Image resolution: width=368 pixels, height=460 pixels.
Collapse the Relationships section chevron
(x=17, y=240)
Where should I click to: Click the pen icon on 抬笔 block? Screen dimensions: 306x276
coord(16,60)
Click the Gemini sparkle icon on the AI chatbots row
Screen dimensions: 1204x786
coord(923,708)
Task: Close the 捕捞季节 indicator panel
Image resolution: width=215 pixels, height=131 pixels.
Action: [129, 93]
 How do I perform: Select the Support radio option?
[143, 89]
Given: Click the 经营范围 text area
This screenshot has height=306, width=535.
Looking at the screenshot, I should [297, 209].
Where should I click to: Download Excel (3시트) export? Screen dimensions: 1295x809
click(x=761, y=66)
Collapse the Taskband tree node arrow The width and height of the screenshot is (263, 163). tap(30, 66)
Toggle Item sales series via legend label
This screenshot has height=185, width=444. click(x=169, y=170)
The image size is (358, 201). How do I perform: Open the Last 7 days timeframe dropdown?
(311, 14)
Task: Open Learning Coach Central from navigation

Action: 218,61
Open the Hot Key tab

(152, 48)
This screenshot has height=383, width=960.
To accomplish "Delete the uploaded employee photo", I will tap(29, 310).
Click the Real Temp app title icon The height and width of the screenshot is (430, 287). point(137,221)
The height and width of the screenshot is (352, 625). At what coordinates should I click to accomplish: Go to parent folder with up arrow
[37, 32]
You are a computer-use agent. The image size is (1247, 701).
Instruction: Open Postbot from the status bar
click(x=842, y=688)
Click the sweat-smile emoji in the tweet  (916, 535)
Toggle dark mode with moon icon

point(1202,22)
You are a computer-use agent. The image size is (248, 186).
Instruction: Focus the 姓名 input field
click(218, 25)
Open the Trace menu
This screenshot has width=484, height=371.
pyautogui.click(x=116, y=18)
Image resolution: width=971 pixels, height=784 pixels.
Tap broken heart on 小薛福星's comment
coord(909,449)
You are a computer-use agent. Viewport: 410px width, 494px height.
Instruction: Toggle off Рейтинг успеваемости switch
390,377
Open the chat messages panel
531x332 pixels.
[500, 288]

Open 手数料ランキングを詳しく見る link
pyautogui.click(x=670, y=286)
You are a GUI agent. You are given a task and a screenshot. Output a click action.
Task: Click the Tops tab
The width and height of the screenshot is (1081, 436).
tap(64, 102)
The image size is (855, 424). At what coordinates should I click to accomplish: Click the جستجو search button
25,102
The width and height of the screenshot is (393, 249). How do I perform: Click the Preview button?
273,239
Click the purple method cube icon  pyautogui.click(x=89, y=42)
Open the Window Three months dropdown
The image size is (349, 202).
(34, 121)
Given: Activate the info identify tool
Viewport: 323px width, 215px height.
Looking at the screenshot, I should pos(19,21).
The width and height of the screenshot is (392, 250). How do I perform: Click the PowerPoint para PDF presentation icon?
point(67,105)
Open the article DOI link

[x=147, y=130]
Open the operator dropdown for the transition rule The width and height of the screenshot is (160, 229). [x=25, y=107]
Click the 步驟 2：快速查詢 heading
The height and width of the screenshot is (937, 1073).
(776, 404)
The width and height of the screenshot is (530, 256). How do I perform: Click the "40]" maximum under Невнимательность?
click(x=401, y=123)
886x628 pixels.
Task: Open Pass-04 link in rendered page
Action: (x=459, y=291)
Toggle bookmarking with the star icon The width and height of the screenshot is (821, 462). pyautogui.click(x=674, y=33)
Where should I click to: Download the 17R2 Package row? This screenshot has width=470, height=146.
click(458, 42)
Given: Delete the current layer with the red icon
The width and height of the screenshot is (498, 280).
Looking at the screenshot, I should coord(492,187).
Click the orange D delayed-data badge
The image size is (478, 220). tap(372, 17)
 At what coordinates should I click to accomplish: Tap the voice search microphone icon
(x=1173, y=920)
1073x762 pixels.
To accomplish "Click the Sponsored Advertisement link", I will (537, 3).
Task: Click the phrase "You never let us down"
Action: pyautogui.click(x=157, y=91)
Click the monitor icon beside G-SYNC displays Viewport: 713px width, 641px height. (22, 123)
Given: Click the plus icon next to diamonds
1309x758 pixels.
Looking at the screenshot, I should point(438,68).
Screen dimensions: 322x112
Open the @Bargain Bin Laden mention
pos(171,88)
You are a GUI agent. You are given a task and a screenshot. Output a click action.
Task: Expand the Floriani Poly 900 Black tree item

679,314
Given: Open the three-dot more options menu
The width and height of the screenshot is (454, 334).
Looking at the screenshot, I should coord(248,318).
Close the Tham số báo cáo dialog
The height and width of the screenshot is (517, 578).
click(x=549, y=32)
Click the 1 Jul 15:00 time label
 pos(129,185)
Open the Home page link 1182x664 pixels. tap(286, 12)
* * * * *
Please copy each record shown above exactly.

Image resolution: width=368 pixels, height=460 pixels.
Collapse the Relationships section chevron
(x=17, y=240)
Where should I click to: Click the pen icon on 抬笔 block? Screen dimensions: 306x276
coord(16,60)
Click the Gemini sparkle icon on the AI chatbots row
Screen dimensions: 1204x786
coord(923,708)
Task: Close the 捕捞季节 indicator panel
Image resolution: width=215 pixels, height=131 pixels.
Action: [129, 93]
 How do I perform: Select the Support radio option?
[143, 89]
Given: Click the 经营范围 text area
This screenshot has height=306, width=535.
Looking at the screenshot, I should [297, 209].
Where should I click to: Download Excel (3시트) export? Screen dimensions: 1295x809
click(x=761, y=66)
Collapse the Taskband tree node arrow The width and height of the screenshot is (263, 163). tap(30, 66)
Toggle Item sales series via legend label
This screenshot has height=185, width=444. click(x=169, y=170)
The image size is (358, 201). How do I perform: Open the Last 7 days timeframe dropdown?
(311, 14)
Task: Open Learning Coach Central from navigation

Action: 218,61
Open the Hot Key tab

(152, 48)
This screenshot has height=383, width=960.
To accomplish "Delete the uploaded employee photo", I will tap(29, 310).
Click the Real Temp app title icon The height and width of the screenshot is (430, 287). point(137,221)
The height and width of the screenshot is (352, 625). At what coordinates should I click to accomplish: Go to parent folder with up arrow
[37, 32]
You are a computer-use agent. The image size is (1247, 701).
Instruction: Open Postbot from the status bar
click(x=842, y=688)
Click the sweat-smile emoji in the tweet  (916, 535)
Toggle dark mode with moon icon

point(1202,22)
You are a computer-use agent. The image size is (248, 186).
Instruction: Focus the 姓名 input field
click(218, 25)
Open the Trace menu
This screenshot has width=484, height=371.
pyautogui.click(x=116, y=18)
Image resolution: width=971 pixels, height=784 pixels.
Tap broken heart on 小薛福星's comment
coord(909,449)
You are a computer-use agent. Viewport: 410px width, 494px height.
Instruction: Toggle off Рейтинг успеваемости switch
390,377
Open the chat messages panel
531x332 pixels.
[500, 288]

Open 手数料ランキングを詳しく見る link
pyautogui.click(x=670, y=286)
You are a GUI agent. You are given a task and a screenshot. Output a click action.
Task: Click the Tops tab
The width and height of the screenshot is (1081, 436).
tap(64, 102)
The image size is (855, 424). At what coordinates should I click to accomplish: Click the جستجو search button
25,102
The width and height of the screenshot is (393, 249). How do I perform: Click the Preview button?
273,239
Click the purple method cube icon  pyautogui.click(x=89, y=42)
Open the Window Three months dropdown
The image size is (349, 202).
(34, 121)
Given: Activate the info identify tool
Viewport: 323px width, 215px height.
Looking at the screenshot, I should pos(19,21).
The width and height of the screenshot is (392, 250). How do I perform: Click the PowerPoint para PDF presentation icon?
point(67,105)
Open the article DOI link

[x=147, y=130]
Open the operator dropdown for the transition rule The width and height of the screenshot is (160, 229). [x=25, y=107]
Click the 步驟 2：快速查詢 heading
The height and width of the screenshot is (937, 1073).
(776, 404)
The width and height of the screenshot is (530, 256). How do I perform: Click the "40]" maximum under Невнимательность?
click(x=401, y=123)
886x628 pixels.
Task: Open Pass-04 link in rendered page
Action: (x=459, y=291)
Toggle bookmarking with the star icon The width and height of the screenshot is (821, 462). pyautogui.click(x=674, y=33)
Where should I click to: Download the 17R2 Package row? This screenshot has width=470, height=146.
click(458, 42)
Given: Delete the current layer with the red icon
The width and height of the screenshot is (498, 280).
Looking at the screenshot, I should coord(492,187).
Click the orange D delayed-data badge
The image size is (478, 220). tap(372, 17)
 At what coordinates should I click to accomplish: Tap the voice search microphone icon
(x=1173, y=920)
1073x762 pixels.
To accomplish "Click the Sponsored Advertisement link", I will (537, 3).
Task: Click the phrase "You never let us down"
Action: pyautogui.click(x=157, y=91)
Click the monitor icon beside G-SYNC displays Viewport: 713px width, 641px height. (22, 123)
Given: Click the plus icon next to diamonds
1309x758 pixels.
Looking at the screenshot, I should point(438,68).
Screen dimensions: 322x112
Open the @Bargain Bin Laden mention
pos(171,88)
You are a GUI agent. You are given a task and a screenshot. Output a click action.
Task: Expand the Floriani Poly 900 Black tree item

679,314
Given: Open the three-dot more options menu
The width and height of the screenshot is (454, 334).
Looking at the screenshot, I should coord(248,318).
Close the Tham số báo cáo dialog
The height and width of the screenshot is (517, 578).
click(x=549, y=32)
Click the 1 Jul 15:00 time label
 pos(129,185)
Open the Home page link 1182x664 pixels. tap(286, 12)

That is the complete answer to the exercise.